▶ **Aim of the exercise**:
Narrow the data below down to the lines containing "will".

▶ **Recorded data**:

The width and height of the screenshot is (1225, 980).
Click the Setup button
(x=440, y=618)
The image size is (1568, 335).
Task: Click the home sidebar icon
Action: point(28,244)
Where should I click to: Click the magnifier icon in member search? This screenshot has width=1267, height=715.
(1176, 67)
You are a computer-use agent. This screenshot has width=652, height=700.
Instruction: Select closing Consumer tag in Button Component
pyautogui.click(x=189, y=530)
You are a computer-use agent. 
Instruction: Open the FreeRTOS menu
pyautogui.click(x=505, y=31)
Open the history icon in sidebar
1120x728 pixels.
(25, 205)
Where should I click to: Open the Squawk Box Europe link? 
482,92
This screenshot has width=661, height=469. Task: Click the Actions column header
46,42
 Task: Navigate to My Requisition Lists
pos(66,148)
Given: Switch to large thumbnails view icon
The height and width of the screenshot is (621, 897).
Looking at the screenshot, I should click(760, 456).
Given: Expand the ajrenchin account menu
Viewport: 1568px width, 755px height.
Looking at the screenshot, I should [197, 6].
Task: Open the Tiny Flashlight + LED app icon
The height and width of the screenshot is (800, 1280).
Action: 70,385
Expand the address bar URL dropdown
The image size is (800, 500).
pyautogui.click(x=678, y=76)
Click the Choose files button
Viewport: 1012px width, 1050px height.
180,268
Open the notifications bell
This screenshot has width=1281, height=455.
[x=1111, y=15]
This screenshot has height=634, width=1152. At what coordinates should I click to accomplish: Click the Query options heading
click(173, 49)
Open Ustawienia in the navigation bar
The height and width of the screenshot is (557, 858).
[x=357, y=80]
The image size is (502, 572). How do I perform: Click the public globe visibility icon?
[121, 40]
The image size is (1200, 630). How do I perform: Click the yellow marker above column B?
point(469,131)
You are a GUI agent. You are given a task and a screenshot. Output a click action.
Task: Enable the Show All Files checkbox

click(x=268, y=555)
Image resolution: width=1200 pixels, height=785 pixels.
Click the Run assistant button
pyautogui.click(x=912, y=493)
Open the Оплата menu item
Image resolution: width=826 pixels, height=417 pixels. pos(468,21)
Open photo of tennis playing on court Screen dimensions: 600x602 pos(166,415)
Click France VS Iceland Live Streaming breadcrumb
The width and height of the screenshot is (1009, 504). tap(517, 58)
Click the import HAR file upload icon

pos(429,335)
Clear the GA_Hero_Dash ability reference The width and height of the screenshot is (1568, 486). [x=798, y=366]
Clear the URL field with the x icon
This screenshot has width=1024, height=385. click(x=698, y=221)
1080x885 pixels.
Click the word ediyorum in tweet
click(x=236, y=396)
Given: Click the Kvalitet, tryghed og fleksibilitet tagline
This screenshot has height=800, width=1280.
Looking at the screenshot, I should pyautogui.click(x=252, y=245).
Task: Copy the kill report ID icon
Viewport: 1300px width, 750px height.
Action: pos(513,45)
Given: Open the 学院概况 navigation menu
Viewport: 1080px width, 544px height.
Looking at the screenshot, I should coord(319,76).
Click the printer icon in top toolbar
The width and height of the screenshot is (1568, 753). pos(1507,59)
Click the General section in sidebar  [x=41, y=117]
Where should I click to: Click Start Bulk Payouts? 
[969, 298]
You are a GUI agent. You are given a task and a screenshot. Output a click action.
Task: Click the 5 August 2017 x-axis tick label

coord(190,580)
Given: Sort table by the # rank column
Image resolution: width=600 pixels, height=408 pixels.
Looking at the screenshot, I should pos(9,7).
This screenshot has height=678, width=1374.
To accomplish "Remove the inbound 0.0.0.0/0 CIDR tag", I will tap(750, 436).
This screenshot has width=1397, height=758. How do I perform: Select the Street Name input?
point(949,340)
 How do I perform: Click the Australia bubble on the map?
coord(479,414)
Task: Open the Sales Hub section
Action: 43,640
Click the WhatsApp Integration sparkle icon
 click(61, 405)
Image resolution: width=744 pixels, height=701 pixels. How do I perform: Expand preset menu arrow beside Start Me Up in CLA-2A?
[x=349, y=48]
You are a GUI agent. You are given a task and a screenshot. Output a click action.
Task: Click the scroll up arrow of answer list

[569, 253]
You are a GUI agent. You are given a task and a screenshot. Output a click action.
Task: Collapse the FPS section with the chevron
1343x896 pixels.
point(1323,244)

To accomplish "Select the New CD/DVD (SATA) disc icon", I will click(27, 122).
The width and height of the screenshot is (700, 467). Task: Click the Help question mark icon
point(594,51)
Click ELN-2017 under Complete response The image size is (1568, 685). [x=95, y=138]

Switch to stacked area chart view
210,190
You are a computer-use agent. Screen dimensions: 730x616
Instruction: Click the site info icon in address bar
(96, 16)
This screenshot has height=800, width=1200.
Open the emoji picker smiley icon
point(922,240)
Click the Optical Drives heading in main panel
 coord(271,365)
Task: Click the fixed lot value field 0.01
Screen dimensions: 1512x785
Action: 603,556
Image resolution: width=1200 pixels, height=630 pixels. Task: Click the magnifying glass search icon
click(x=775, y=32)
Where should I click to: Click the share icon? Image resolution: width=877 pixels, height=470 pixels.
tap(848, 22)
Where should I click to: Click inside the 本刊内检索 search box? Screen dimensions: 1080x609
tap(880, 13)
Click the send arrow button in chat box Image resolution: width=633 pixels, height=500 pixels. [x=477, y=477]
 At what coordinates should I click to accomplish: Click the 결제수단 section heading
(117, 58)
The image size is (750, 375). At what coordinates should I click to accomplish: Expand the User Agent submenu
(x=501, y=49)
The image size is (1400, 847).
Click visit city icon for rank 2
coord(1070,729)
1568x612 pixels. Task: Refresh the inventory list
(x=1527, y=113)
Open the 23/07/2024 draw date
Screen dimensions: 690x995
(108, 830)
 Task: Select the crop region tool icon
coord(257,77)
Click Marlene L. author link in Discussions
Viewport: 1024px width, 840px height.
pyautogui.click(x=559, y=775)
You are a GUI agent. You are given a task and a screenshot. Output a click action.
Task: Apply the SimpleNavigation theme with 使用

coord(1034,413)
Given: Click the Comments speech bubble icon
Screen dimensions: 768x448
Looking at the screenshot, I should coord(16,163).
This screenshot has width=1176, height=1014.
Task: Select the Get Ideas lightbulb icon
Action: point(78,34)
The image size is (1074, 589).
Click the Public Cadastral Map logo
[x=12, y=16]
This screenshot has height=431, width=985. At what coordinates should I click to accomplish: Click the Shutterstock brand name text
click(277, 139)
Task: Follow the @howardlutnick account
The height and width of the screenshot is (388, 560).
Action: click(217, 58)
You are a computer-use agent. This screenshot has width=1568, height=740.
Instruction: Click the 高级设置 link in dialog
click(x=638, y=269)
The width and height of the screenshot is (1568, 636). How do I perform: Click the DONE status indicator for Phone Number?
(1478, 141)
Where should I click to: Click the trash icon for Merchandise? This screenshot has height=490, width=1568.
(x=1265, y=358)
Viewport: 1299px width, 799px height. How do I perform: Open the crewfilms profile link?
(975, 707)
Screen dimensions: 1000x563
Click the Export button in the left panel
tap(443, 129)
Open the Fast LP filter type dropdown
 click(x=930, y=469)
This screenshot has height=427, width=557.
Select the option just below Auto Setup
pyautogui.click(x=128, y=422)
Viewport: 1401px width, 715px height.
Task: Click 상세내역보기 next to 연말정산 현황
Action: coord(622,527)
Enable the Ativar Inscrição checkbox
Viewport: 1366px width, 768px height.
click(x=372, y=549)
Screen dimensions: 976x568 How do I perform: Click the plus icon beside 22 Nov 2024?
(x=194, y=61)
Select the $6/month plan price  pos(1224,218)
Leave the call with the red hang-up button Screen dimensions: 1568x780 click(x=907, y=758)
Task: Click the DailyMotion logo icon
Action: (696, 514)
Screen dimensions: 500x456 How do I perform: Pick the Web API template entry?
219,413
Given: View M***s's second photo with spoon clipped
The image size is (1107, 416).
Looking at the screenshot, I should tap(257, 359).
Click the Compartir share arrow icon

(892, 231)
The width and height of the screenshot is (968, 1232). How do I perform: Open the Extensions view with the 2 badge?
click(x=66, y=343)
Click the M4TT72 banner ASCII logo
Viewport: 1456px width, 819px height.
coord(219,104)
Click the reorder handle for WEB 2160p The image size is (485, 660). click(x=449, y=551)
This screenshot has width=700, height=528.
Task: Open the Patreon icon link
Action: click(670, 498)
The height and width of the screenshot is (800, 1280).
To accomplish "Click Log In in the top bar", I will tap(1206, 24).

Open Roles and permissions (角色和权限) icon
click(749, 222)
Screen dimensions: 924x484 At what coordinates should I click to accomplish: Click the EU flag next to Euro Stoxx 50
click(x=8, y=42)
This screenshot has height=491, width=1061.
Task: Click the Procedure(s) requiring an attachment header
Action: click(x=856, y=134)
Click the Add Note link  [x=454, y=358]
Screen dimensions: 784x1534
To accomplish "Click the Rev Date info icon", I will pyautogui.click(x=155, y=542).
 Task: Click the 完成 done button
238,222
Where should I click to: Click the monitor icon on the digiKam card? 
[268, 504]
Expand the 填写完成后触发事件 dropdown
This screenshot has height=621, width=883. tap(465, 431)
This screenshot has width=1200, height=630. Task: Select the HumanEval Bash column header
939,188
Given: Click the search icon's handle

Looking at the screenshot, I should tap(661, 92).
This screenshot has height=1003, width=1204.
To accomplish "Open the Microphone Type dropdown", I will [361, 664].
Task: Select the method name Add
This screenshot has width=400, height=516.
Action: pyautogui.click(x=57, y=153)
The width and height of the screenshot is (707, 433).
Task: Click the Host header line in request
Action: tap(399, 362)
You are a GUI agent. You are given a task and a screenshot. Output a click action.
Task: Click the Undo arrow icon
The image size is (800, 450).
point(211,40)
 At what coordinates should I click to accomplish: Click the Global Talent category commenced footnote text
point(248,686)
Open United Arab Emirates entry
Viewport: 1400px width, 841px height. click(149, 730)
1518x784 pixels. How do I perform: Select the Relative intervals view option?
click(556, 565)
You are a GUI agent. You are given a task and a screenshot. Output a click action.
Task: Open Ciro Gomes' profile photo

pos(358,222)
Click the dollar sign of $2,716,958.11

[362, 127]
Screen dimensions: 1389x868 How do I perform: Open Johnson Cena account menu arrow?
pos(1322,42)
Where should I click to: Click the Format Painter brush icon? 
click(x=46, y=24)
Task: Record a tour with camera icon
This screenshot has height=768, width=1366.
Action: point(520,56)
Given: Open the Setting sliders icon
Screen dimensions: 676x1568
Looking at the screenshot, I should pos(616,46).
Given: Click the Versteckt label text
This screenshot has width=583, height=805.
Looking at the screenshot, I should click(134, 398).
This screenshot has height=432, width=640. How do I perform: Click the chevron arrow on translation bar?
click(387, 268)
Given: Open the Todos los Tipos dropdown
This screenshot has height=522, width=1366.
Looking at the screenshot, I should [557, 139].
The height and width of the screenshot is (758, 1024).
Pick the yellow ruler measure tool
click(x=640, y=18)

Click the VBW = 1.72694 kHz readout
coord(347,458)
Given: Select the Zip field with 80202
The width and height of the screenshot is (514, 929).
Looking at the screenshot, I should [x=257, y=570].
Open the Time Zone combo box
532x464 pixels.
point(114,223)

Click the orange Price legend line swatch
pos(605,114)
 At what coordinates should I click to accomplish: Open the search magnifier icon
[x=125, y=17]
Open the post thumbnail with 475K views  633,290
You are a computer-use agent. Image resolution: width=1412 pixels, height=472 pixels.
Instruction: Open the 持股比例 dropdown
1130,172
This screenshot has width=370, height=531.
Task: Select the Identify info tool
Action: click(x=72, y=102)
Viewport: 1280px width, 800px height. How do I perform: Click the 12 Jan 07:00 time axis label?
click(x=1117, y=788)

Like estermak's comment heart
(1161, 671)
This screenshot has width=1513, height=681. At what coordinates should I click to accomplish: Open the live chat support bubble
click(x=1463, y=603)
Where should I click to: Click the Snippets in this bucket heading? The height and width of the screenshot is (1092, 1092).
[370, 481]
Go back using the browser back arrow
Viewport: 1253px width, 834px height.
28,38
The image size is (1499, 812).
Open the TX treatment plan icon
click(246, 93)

▶ **Output below**:
To accomplish "Remove the inbound 0.0.0.0/0 CIDR tag", I will tap(750, 436).
To accomplish "Select the New CD/DVD (SATA) disc icon", I will click(27, 122).
To accomplish "Click Log In in the top bar", I will tap(1206, 24).
To accomplish "Click the Rev Date info icon", I will pyautogui.click(x=155, y=542).
To accomplish "Open the Microphone Type dropdown", I will [361, 664].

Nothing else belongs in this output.